But something in all this also makes me think of Prometheus and the alien creatures as parasite/virus - they are a Gouldian nightmare of life as simple adaptation.

In the end of the film - an Engineer, representing the god-like race, more human than humans, Adam Kadmon (of gigantic proportions, albino - whiter than white ("the whiteness of the whale") completely hairless) is easily overcome by his opposite - a tentacled nightmare - writhing, ophidian and from an insect-like race, Lovecraftian - inhuman, in a word, simple chaos.

Tiamat and Marduk.

prometheus-trilobite50.jpg

So as far as we might have come, we still have these binaries. Maybe they come directly from raw potential.

Speaking of which, I often wonder if this has already happened, and that some of our "paranormal" encounters are with Life that has already transitioned from the organic to the inorganic.

I shouldn't wonder!
 
Last edited by a moderator:
So much good stuff, smcder. It's like psychological nutrients for me.

in some ways humans have always been cyborgs.
There is an anthropologist (I believe) who makes this very assertion. I'll have to do a web search for him/his work. He says that the human species began as a result of utilizing - or perhaps relying on - technology. If I recall, he cited the use of the sling women could use to hold their babies while foraging. Because human babies were being born with increasingly larger brains/skulls, nature had to compromise and eject them from the womb about 3 months too early... thus human babies are (near) completely helpless (known as the fourth trimester). Only with the use of the sling was this "process" able to continue.

The evolution bit is tricky, Stephen Jay Gould The Spread of Excellence - warns against seeing a direction in evolution, seeing a progression . . . reminding us that most organisms are still "simple" bacteria and that adaptation to the environment, not progression from simple to complex, is the basic rule.
I don't think the concept of Life transitioning from an organic to inorganic (non-carbon) medium violates this principle. I'm suggesting that Life simply spreads wherever and however it can. Kurzweil identifies a pathway for Life to make such a transition. (My contention has always been, since I first read this idea, "how do we know this hasn't already happened somewhere in the universe billions/millions of years ago?)

"His leading contender for this something else is teleology, a tendency of the universe to aim for certain goals as it unfolds through time.

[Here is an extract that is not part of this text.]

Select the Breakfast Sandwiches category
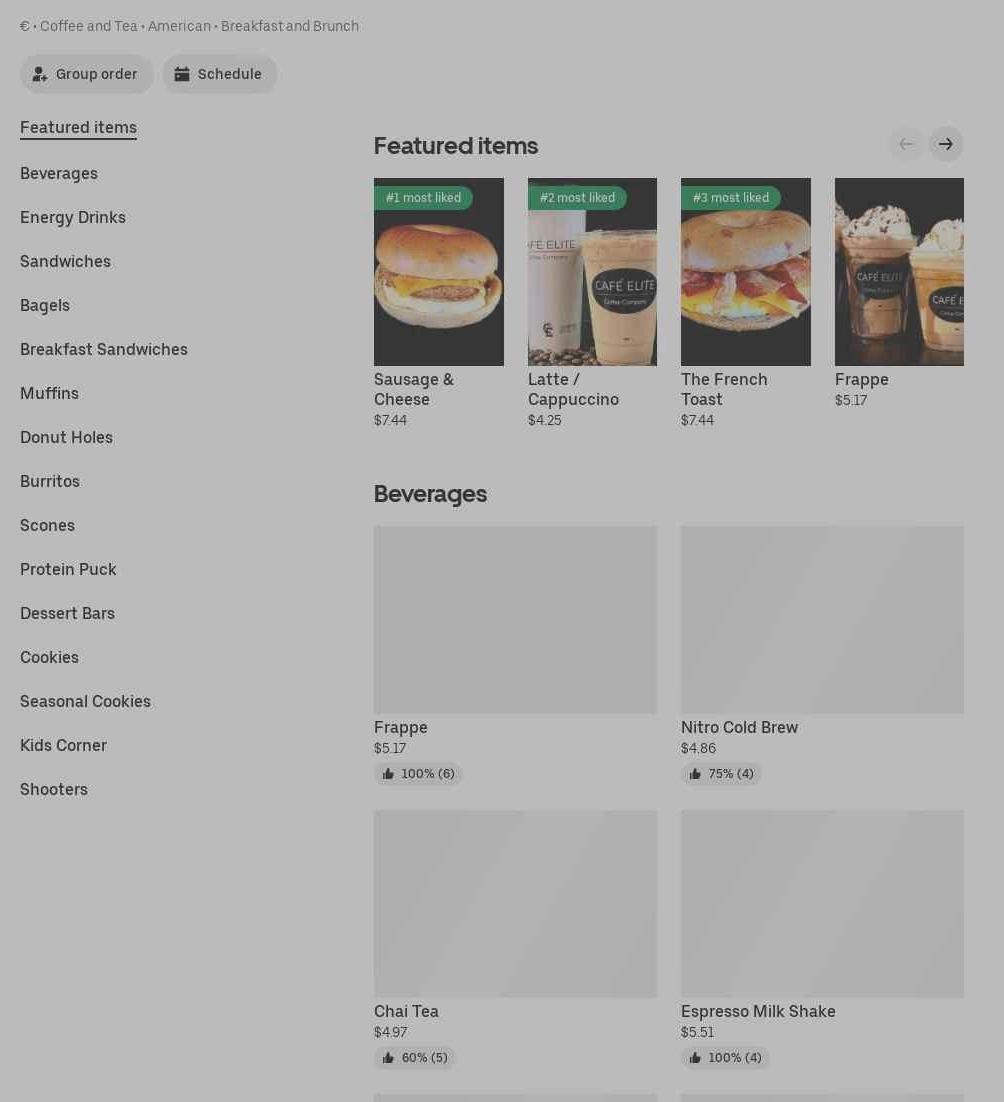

Nagel believes that (currently unknown) teleological laws of nature might mean that life and consciousness arise with greater probability than would result from the known laws of physics, chemistry, and biology. ... (incidentally, that makes Langan's God a begetter of life) - then life isn't at all surprising, it's basic to the cosmos - it might even be required.
At the same time, I think this sentiment makes sense as well. Re: Langan: Absolutely, according to Langan, for something to persist in the absence of constraints, it must be self-sustaining; for something to be self-sustaining, it must have structure. In other words, God isn't the begetter of Life: God is Life.

Physicists are baffled by the observed structure/order of the universe. Indeed, its structure is such that Life can exist, leading to the Anthropic Principles which say if the universe wasn't just so, we wouldn't be to here to observe it.

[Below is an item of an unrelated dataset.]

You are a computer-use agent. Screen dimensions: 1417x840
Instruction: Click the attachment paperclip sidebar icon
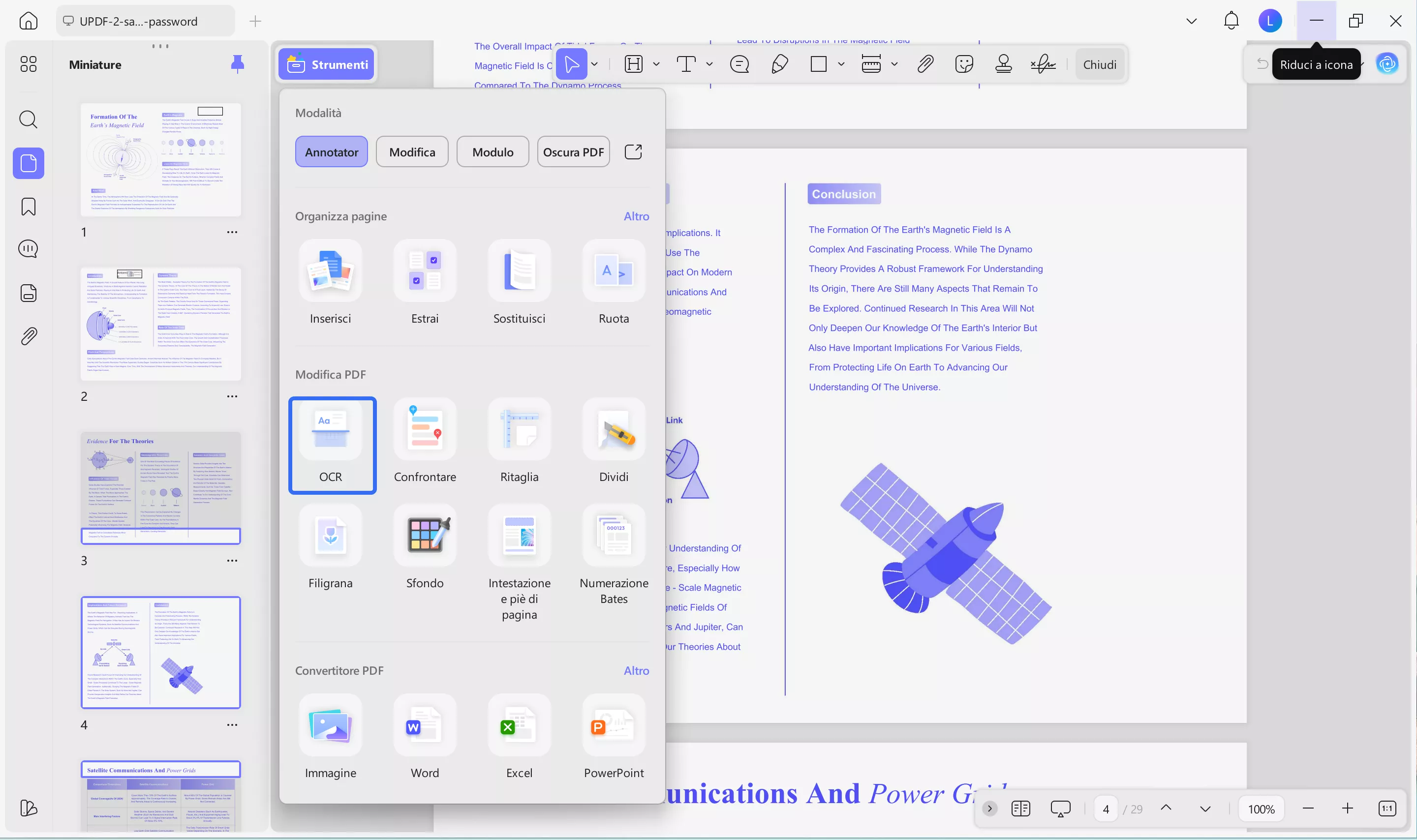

Perhaps there should be an Uber Anthropic Principle which would state: If the Universe didn't have a self-sustaining structure, it wouldn't exist.

If people didn't have hair, there would be a lot of useless combs lying around, right?

I'm not sure I get the virus analogy - the cosmos as host? Why not wildflowers?? ;-)
What I was trying to capture was the apparent ability of Life to spread, adapt, move, advance, and thrive whenever/wherever it can.

When I speak of Life, I'm not speaking necessarily of human life. I'm referring to Life as if it were a force such as gravity... it just is regardless of the medium its acting on. And as far as asking: must Life have had a beginning; I think that's a great question. Langan's model suggests that the Universe is Life (a self-sustaining, cybernetic structure), so the argument could be made that Life began the moment the universe began. (Moreover, consciousness will have as well.)

Re: biophobia. I'll have to read those articles, but one could also question the opposite: biocentrism or biosupremacism.
 
Last edited:
So much good stuff, smcder. It's like psychological nutrients for me.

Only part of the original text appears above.